On the first day of her Introduction to Robotics class, Cynthia Sung, Associate Professor in Mechanical Engineering and Applied Mechanics (MEAM), tells students how much she enjoys the ease and efficiency of her washing machine. Then she poses a question: Is it a robot or a machine?
Sung herself defines a robot as “a machine that can think and act and react in the physical world.” Older-model washers didn’t do that, performing the same actions the same way every time as set by an outside operator.
However, today’s modern “smart” washers are able to sense the size of a load and respond with the appropriate amounts of water needed to wash and rinse, as well as determine the optimal length of the spin cycle.
“I like asking students this question because it makes them think about what components go into the field of robotics,” says Sung, who shares that most of the MEAM 5200 students conclude that the washing machine is not a robot. “This is often the students’ first class in the field, and they have to combine math, mechanics, programming and other skills they previously learned in isolation into the creation of a robot.”
Taking this prior knowledge and applying it causes students to consider the different aspects of robotics in a new light, and Sung hopes that the specific examples brought forth in class allow the students to think about these ideas much more concretely.
Unifying Factors
While traditionally robots have been built to perform a specific task, like an automated assembly line at a manufacturing plant, some contemporary robots have more loosely defined purposes.

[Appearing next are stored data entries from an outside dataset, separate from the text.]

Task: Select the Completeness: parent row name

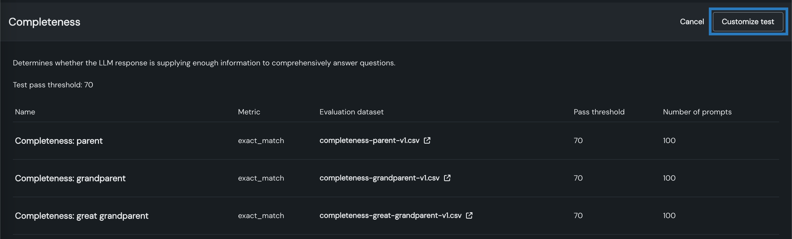Action: click(x=59, y=141)
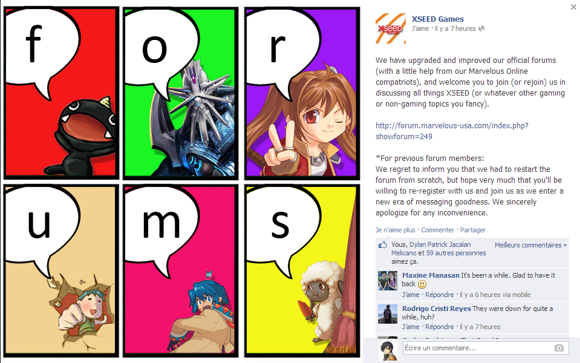Attach a photo with the camera icon

coord(559,348)
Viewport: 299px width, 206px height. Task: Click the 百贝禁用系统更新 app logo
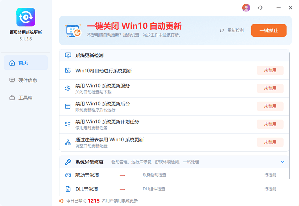click(x=26, y=17)
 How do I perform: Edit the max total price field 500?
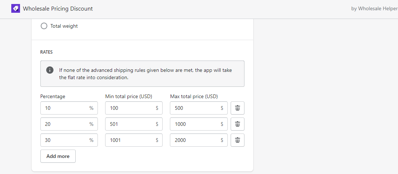tap(199, 108)
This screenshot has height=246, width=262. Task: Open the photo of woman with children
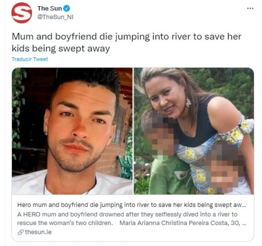click(x=194, y=131)
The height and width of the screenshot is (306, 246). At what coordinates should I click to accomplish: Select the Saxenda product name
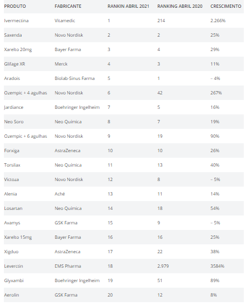coord(13,35)
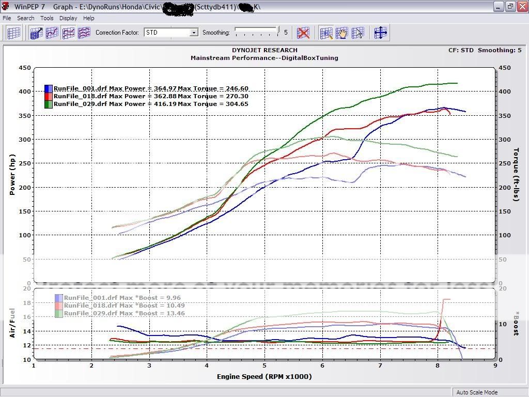Open the Search menu
The image size is (529, 397).
26,18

Think of a smart home system that takes in outside stimuli and responds by modifying lighting and temperature or issuing security warnings.

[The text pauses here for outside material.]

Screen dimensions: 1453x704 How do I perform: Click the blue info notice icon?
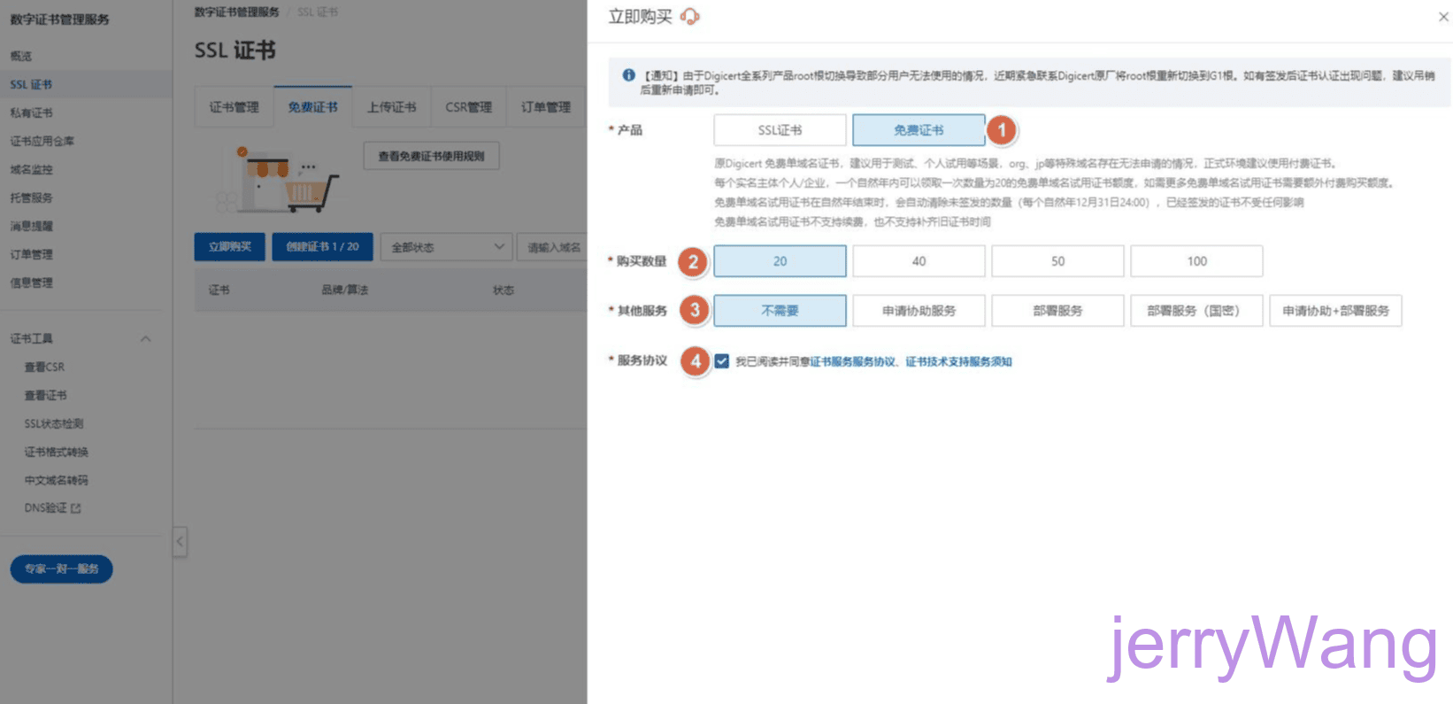point(628,75)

Further muddying the waters is artificial intelligence, which on its own and without a body is “not necessarily a robot,” Sung says, but it’s possible to use AI to drive a robot to adapt or react to environmental cues. Additionally, the field of telerobotics has “robotics” in the name, but such robots require a human operator, however distant.
“The thing that unites all of the robotic systems that we work on is really their ability to interact with and affect the physical world,” she says. “I would say the field of robotics is really about trying to figure out how to get machines to do physical interactions.”
Origami Adventures
Before diving into the work being done in Sung’s lab, it’s important to know a bit about origami, the Japanese paper-folding craft. Sung’s mother introduced her to the art form and encouraged it as a way to deal with her natural restlessness and, most likely, “as a way to distract me and keep me occupied so I didn’t bother her as much.” The first shape she learned was a flapping crane, which is similar to the traditional crane but with one less fold.
“I was fascinated by how you could fold a crane and then it could move in bird-like ways,” Sung says. “I would make it flap until it broke, and then fold a new one. I think that was actually the start of the origami robot adventure.” By college however, Sung had largely left the hobby behind, “because I thought, I’m not going to make a career out of this, right? It’s just for fun.”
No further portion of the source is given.